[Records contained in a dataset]
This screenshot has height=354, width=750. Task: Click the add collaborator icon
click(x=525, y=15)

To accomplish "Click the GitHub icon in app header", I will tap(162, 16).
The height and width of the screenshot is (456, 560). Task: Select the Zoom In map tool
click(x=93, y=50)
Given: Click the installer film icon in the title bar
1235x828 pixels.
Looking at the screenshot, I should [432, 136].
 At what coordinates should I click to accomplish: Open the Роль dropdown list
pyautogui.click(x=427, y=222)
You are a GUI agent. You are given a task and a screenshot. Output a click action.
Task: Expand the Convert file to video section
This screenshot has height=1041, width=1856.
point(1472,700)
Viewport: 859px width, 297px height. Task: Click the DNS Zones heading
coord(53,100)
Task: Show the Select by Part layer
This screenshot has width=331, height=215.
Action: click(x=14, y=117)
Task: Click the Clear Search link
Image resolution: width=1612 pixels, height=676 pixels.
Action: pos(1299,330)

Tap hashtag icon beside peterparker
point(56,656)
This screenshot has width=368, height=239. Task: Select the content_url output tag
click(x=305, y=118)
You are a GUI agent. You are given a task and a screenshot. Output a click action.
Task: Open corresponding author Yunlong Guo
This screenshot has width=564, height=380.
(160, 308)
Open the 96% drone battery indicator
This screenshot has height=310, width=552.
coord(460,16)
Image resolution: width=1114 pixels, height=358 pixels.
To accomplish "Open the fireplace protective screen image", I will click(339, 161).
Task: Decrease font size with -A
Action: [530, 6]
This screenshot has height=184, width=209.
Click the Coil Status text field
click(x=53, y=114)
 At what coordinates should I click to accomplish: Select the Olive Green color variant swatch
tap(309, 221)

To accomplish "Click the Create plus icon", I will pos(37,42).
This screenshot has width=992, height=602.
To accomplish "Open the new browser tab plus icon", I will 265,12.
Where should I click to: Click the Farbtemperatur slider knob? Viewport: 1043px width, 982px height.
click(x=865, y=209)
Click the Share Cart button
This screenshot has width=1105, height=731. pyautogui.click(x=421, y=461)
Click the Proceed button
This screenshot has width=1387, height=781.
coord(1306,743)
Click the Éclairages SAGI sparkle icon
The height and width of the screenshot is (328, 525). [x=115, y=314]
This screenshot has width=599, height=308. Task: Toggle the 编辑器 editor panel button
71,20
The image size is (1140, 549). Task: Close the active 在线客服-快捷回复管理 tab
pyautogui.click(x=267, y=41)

## [WORK ITEM]
A verbatim output of all the data above is needed.

## [SOLUTION TO THE PROBLEM]
This screenshot has height=354, width=750. Task: Click the add collaborator icon
click(x=525, y=15)

To accomplish "Click the GitHub icon in app header", I will tap(162, 16).
The height and width of the screenshot is (456, 560). Task: Select the Zoom In map tool
click(x=93, y=50)
Given: Click the installer film icon in the title bar
1235x828 pixels.
Looking at the screenshot, I should [432, 136].
 At what coordinates should I click to accomplish: Open the Роль dropdown list
pyautogui.click(x=427, y=222)
You are a GUI agent. You are given a task and a screenshot. Output a click action.
Task: Expand the Convert file to video section
This screenshot has height=1041, width=1856.
point(1472,700)
Viewport: 859px width, 297px height. Task: Click the DNS Zones heading
coord(53,100)
Task: Show the Select by Part layer
This screenshot has width=331, height=215.
Action: click(x=14, y=117)
Task: Click the Clear Search link
Image resolution: width=1612 pixels, height=676 pixels.
Action: pos(1299,330)

Tap hashtag icon beside peterparker
point(56,656)
This screenshot has width=368, height=239. Task: Select the content_url output tag
click(x=305, y=118)
You are a GUI agent. You are given a task and a screenshot. Output a click action.
Task: Open corresponding author Yunlong Guo
This screenshot has width=564, height=380.
(160, 308)
Open the 96% drone battery indicator
This screenshot has height=310, width=552.
coord(460,16)
Image resolution: width=1114 pixels, height=358 pixels.
To accomplish "Open the fireplace protective screen image", I will click(339, 161).
Task: Decrease font size with -A
Action: [530, 6]
This screenshot has height=184, width=209.
Click the Coil Status text field
click(x=53, y=114)
 At what coordinates should I click to accomplish: Select the Olive Green color variant swatch
tap(309, 221)

To accomplish "Click the Create plus icon", I will pos(37,42).
This screenshot has width=992, height=602.
To accomplish "Open the new browser tab plus icon", I will 265,12.
Where should I click to: Click the Farbtemperatur slider knob? Viewport: 1043px width, 982px height.
click(x=865, y=209)
Click the Share Cart button
This screenshot has width=1105, height=731. pyautogui.click(x=421, y=461)
Click the Proceed button
This screenshot has width=1387, height=781.
coord(1306,743)
Click the Éclairages SAGI sparkle icon
The height and width of the screenshot is (328, 525). [x=115, y=314]
This screenshot has width=599, height=308. Task: Toggle the 编辑器 editor panel button
71,20
The image size is (1140, 549). Task: Close the active 在线客服-快捷回复管理 tab
pyautogui.click(x=267, y=41)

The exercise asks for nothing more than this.